The rise and fall of text on the Web: a quantitative study of Web archives
Pratt Institute, School of Information & Library Science, 144 W. 14th St. 6th Floor, New York, NY 10011 USA
Casual observations of recent developments on the World Wide Web may lead one to believe that online users would rather not read extended texts. Websites that have gained recent prominence, such as BuzzFeed.com, employ text in short segments and rely heavily on graphics, videos and animations. From a design perspective, BuzzFeed articles share more in common with children's books, with layouts including large graphic images with short text blocks, rather than with the traditional newspaper column. With respect to Website visitors, newcomers such as BuzzFeed outrank more established and text-heavy media outlets, such as WashingtonPost.com and USAToday.com, which are ranked by Alexa.com as 71st and 65th most visited Website in the United States (BuzzFeed ranks 44th). Other sites that specialize in visual information such as photography and video have seen major popularity surges, including YouTube.com (ranks 4th), Pinterest.com (ranks 12th), Instagram.com (ranks 16th), Imgur.com (ranks 21st), Tumblr.com (ranks 24th) and Netflix (ranks 26th).
This project seeks to determine if these anecdotal observations might signal a more general trend toward the reduction of text on the World Wide Web. To study this, the following research questions are posed: Is the use of text on the World Wide Web declining? If so, when did it start declining, and by how much has it declined?

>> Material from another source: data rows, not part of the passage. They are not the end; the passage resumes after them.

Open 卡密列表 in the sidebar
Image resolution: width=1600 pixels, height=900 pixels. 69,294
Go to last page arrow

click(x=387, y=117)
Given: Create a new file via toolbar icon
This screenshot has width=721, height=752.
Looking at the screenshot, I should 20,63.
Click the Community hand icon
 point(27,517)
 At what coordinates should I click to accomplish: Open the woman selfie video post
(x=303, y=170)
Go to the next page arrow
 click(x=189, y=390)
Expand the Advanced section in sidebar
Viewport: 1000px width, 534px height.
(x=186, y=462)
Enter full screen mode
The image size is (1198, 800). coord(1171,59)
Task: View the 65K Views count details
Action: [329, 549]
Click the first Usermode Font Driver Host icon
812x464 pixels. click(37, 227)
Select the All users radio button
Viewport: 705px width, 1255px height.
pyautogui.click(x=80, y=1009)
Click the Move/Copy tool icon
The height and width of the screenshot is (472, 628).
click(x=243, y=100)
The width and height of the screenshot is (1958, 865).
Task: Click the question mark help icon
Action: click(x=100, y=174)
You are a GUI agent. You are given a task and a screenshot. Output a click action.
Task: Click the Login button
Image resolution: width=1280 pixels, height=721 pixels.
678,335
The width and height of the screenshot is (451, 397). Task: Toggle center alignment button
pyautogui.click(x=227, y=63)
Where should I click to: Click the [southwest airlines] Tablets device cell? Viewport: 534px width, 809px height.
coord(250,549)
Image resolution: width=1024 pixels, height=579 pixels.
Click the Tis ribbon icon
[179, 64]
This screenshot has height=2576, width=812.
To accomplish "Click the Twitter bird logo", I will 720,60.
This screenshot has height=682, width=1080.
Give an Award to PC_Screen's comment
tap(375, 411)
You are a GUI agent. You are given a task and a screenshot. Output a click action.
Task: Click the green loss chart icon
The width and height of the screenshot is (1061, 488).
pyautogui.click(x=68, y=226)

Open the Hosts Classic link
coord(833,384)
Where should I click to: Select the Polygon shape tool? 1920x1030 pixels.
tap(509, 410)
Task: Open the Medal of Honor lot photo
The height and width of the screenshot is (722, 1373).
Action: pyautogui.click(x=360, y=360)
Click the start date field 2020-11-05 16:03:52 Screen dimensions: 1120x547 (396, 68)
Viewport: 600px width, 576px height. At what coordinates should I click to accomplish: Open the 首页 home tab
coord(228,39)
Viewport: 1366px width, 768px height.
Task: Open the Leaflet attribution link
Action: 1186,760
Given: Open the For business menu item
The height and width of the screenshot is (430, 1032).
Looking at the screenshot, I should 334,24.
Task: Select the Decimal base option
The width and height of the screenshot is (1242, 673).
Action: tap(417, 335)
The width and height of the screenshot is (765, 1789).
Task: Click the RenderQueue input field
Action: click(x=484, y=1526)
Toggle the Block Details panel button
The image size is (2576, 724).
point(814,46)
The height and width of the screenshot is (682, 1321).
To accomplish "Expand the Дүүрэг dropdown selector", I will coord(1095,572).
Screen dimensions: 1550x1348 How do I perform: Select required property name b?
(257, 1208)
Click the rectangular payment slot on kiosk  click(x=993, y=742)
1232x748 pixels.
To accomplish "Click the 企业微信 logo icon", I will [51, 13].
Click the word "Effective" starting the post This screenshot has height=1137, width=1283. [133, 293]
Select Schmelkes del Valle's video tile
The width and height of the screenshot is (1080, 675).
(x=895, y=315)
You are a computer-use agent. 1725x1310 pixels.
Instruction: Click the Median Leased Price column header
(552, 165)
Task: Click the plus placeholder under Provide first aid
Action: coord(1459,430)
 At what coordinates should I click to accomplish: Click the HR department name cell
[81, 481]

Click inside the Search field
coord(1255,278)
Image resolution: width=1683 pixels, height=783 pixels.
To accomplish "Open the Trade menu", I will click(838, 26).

To study this, six hundred captures of one hundred prominent and popular Webpages in the United States from a variety of sectors were analysed to determine if the amount of text they present to users has declined over the past fifteen years. However, before the method will be discussed, relevant literature related to reading text online and its relationship with reading more generally will be discussed.
The internet has continued to challenge traditional forms of literacy. Early work on the internet and language highlight the difference between ‘netspeak’ and traditional literacy, such as the language of emails, chat groups and virtual worlds (Crystal, 2001). Noteworthy new forms of communication spawned by the internet include the use of text to create graphical representations, such as the ubiquitous smiley face (Crystal, 2001). Recent research on the impact of the internet on literacy include its convergence with mobile telephony. For example, Baron (2008) studies writing from its earliest forms to the present, mobile age, and projects that writing will be used less as a way for clarifying thought and more as a way of recording informal speech. Other theorists see more changes to our traditional notions of literacy. Sociologists such as Griswold, McDonnell and Wright (2005) look at reading and find that ‘the era of mass reading, which lasted from the mid-nineteenth through the mid-twentieth century in northwestern Europe and North America, was the anomaly’ and that ‘we are now seeing such reading return to its former social base: a self-perpetuating minority that we shall call the reading class’ (p. 138). In their conception, most people in Europe and North America will be able to read, however, most will not engage in extended reading because of ‘the competition between going online and reading is more intense’(p. 138).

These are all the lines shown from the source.